El 6 de julio, el Zoológico de Chapultepec cumplió 100 años desde que abrió sus puertas al público por primera ocasión. Por sus instalaciones han pasado decenas de ejemplares de diversas especies animales e, incluso, se ha consolidado como un ícono de la cultura capitalina.
El histórico recinto se encuentra enclavado al interior del Bosque de Chapultepec, un territorio con más de 3 mil años de historia. Además de que sus características lo convierten en uno de los pulmones más importantes de la capital, ha sido un territorio de amplia relevancia entre la sociedad desde que la época prehispánica.
Chapultepec es una palabra en lengua náhuatl que se traduce como “en el cerro del Chapulín”, rasgo que denota la importancia que tuvo entre los pobladores que habitaron el valle de México desde antes de la llegada de Hernán Cortés.
La Secretaría de Cultura apunta que este lugar ha visto pasar diferentes personalidades como Netzahualcóyotl, Moctezuma, Hernán Cortés, Maximiliano y Carlota, Porfirio Díaz y un sinfín de políticos y militares importantes. También fue el sitio en el que sucedió la Batalla de Chapultepec, el 13 de septiembre de1847, durante la intervención estadounidense en México.
Son incontables las anécdotas que guarda este territorio al poniente de la CDMX, no obstante, la historia mexicana tiene registro de varios acontecimientos, sobre todo de hace 100 años, la época en la que esta localidad recién salía de estar bajo la cobertura del dictador Porfirio Díaz y se enfrentaba a los estragos que había dejado la Revolución Mexicana.

Esta fotografía data del año 1920, época en la que el Castillo de Chapultepec había albergado a los máximos líderes del Ejército Constitucionalista como Venustiano Carranza y Álvaro Obregón. De hecho, desde que Carranza llegó a las inmediaciones en 1916, el lugar se convirtió en un centro exclusivo para la élite de la política mexicana, sobre todo para los allegados al bando que triunfó en la Revolución.
Los pasillos del imponente palacio vieron nacer a Álvaro Obregón Tapia, hijo de Álvaro Obregón. Por otro lado, a finales de 1925 se organizó un baile, digno de la realeza, para la hija del entonces presidente Plutarco Elías Calles. Dos años más tarde fue el escenario de la boda de su otra hija, llamada Natalia, con el empresario Carlos Herrera.
Un artículo de la UNAM detalla que, durante el evento, el Castillo fue “profusamente iluminado y adornado con flores en los salones y terrazas”, sin embargo, la recién casada moriría al poco tiempo y aquel lugar la vería llegar en un féretro para llevar a cabo su ceremonia fúnebre.

Las transformaciones en los bulevares del “cerro del Chapulín” comenzaron con el oaxaqueño Porfirio Díaz y continuaron durante casi todo el siglo XX con los mandatarios Plutarco Elías, Pascual Ortiz Rubio y Abelardo Rodríguez, quienes también modificaron ciertos aspectos de la residencia imperial.
En la fecha del 22 de diciembre de 1938, Lázaro Cárdenas decretó que en esta parte de la ciudad se estableciera la sede del Museo Nacional de Historia, “el cual exhibiría las colecciones del Museo Nacional de Arqueología, Historia y Etnografía, que abarcaban desde el Virreinato hasta la Revolución”.

La Casa de Lago de la Universidad Nacional Autónoma de México (UNAM) es actualmente uno de los centros culturales más importantes de la Ciudad.
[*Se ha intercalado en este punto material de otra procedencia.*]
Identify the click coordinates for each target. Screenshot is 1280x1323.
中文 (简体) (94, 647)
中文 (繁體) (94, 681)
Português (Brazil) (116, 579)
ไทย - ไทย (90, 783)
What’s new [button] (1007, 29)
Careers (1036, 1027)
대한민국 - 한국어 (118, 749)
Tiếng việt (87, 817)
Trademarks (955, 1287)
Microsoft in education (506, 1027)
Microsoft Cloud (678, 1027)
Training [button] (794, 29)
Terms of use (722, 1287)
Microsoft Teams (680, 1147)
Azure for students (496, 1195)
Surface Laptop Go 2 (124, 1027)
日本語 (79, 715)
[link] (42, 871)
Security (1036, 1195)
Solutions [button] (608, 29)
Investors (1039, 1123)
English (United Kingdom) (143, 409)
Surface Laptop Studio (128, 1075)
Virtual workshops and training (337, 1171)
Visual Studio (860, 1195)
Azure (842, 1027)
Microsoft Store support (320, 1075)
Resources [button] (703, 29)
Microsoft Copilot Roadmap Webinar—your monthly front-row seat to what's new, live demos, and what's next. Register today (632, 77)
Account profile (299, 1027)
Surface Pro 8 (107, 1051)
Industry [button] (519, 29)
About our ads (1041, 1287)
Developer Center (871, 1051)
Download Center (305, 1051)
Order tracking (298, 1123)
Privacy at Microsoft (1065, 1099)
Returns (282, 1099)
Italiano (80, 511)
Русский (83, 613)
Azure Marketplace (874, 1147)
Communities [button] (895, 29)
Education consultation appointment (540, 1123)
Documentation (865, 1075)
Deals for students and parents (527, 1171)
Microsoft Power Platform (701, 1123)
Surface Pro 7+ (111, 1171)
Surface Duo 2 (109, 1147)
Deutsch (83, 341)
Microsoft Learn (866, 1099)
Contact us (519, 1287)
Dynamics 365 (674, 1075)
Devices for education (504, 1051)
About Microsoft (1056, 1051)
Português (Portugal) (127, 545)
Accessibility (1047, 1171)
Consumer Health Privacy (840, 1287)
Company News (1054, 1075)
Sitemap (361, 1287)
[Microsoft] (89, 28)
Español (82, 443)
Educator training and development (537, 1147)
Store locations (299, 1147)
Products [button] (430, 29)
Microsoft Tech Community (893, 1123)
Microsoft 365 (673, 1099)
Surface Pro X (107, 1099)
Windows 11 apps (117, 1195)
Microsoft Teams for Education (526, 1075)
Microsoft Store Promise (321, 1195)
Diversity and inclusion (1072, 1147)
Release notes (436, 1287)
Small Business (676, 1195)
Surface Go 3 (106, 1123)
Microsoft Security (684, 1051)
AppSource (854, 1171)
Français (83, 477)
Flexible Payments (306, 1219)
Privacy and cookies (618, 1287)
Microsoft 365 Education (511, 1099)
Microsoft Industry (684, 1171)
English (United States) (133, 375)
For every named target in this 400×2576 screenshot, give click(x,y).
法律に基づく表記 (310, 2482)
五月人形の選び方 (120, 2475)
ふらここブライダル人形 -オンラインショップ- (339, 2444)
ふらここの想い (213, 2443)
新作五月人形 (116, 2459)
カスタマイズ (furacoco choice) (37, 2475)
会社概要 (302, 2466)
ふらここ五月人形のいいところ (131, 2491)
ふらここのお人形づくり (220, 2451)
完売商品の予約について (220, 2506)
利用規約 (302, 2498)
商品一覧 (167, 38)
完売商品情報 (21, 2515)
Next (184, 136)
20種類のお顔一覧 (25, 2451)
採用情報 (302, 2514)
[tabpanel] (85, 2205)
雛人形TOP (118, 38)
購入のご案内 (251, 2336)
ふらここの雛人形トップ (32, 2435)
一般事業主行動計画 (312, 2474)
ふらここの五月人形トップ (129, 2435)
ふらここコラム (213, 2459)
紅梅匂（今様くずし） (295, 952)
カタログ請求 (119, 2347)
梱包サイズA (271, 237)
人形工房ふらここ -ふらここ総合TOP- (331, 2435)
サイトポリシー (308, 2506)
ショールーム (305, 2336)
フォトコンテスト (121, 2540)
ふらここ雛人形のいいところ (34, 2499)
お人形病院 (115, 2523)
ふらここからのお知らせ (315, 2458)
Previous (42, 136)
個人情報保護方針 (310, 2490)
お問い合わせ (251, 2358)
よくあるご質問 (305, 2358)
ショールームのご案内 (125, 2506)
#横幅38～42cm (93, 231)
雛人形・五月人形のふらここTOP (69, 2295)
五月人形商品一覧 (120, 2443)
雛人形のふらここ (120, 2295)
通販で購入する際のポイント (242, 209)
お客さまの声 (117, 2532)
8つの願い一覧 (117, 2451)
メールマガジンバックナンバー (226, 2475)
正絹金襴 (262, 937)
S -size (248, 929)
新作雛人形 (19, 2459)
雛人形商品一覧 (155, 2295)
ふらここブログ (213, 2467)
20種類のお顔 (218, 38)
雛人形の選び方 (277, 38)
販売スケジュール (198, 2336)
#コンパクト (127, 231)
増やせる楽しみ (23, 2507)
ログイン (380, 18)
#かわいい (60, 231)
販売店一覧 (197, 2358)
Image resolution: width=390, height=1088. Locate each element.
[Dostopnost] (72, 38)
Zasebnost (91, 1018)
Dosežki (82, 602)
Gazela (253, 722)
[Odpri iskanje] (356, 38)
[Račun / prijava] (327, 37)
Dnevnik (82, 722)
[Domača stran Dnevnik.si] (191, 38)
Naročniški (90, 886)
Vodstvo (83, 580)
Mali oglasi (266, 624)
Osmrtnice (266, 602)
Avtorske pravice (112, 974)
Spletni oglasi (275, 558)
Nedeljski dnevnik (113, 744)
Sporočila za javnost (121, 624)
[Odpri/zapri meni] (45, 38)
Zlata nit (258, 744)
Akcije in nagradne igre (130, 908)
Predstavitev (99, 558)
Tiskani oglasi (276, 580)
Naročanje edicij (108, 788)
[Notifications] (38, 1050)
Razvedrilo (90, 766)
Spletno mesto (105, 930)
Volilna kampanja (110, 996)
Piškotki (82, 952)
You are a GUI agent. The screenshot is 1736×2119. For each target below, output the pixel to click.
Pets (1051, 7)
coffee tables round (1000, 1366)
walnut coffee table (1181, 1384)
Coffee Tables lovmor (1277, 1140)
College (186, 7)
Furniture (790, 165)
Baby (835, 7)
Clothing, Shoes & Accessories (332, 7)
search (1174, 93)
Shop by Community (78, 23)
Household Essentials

Su valor se debe a su legado histórico, puesto que ha adornado el Bosque de Chapultepec desde tiempos de la Revolución.
La inauguración fue hasta los años 50, pero la construcción comenzó desde mucho tiempo atrás, aunque al principio no existía la intención de que fuera un recinto en el que se enseñaran y difundieran las bellas artes.

Antes de que en el lago de Chapultepec hubiera patos y fuera un área de diversión, este funcionaba como un gran embarcadero donde las personas llevaban sus lanchas y disfrutaban del paisaje, el cual, según la Secretaría del Medio Ambiente, contaba con más áreas naturales, “que funcionaban como centros recreativos”.
Cabe destacar que Chapultepec no siempre fue un centro turístico, para que eso sucediera tuvo que pasar algo de tiempo, ya que, a pesar de que cualquiera podía visitarlo, era una de las sedes principales de las clases acomodadas. Por tal situación, Lázaro Cárdenas escogió a Los Pinos como residencia en vez del Castillo, pues de acuerdo con la misma fuente, el lugar era ”muy ostentoso”.
Actualmente, la parte que alberga este enorme espacio se sigue transformando y, sin duda, el paso del tiempo se ha notado en los caminos, los edificios y todos los alrededores que junto con el Bosque y el Castillo se han modificado.